Canadian, British, Dutch and Danish soldiers are setting up bases in Kandahar, Helmand and Oruzgan provinces, where insurgents and drug lords are expected to put up fierce resistance.
Some of the worst suicide attacks have come in Kandahar, once the base of fugitive Taliban leader Mullah Mohammed Omar.
One bomber rammed a car packed with explosives into a Canadian military convoy here, killing a senior Canadian diplomat and two passersby. Two Canadian soldiers suffered severe head wounds.
Late last month, Afghan security forces said they arrested at least six Pakistanis and Arabs in Kandahar. Karzai said they were part of “a big ring of terrorists” that reached across the country to Herat in the west. One of the men was captured after his explosives failed to detonate, Kandahar Gov. Asadullah Khalid said.
As investigators try to track the suspects’ alleged foreign links, the prisoners are locked in a row of small rooms in an Afghan intelligence agency building in Kandahar. They sit one to a room, with shackles around their necks, wrists and ankles that are joined by chains that restrict their movements.
“Some of them said, ‘We are sorry for what we did, we made a big mistake,’ ” said Khalid, who has interrogated the prisoners.
Karzai and other Afghan officials have suggested that some suicide bombers are dupes, Afghan drug addicts or others tricked into carrying out attacks. But several would-be bombers arrested here in recent weeks came from Iraq, Chechnya and Pakistan, where Al Qaeda is known to recruit terrorists, Afghan authorities said.
Afghanistan’s anti-terrorism courts have prosecuted more than 24 people accused of plotting suicide attacks and only a few were Afghans, said Ansari, the anti-terrorism prosecutor.
One alleged bomber is Rana Abad, who was arrested Dec. 16 in Kabul on suspicion that he was casing a police station for an attack. He had a photo identity card issued by Pakistan’s government. But he entered the country without a passport or an Afghan visa, according to his court file.

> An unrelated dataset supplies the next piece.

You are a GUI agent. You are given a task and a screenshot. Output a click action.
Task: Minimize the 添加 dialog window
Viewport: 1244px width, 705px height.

In his statement to interrogators, signed on each page with a blue fingerprint, Abad confessed that he had come to Kabul to carry out a suicide attack.
Apart from his ID card, Abad had almost $300 in Afghan and Pakistani currency in his wallet and a used bus ticket from the Pakistani city of Lahore to Rawalpindi, near Islamabad, about 250 miles east of Kabul. It was dated Dec. 14, two days before his arrest.
Abad, who awaits trial, told interrogators that he had dropped out of medical school and then engineering school and traveled more than seven months as a preacher with the Tablighi Jamaat, a Muslim missionary group dominated by the ultraconservative Wahhabi sect.
The missionary group is suspected of recruiting militants for Al Qaeda and allied groups in Pakistan and other countries.
Abad said he was recruited by an unnamed militant group and received 20 days of training in the use of various weapons before coming to Kabul.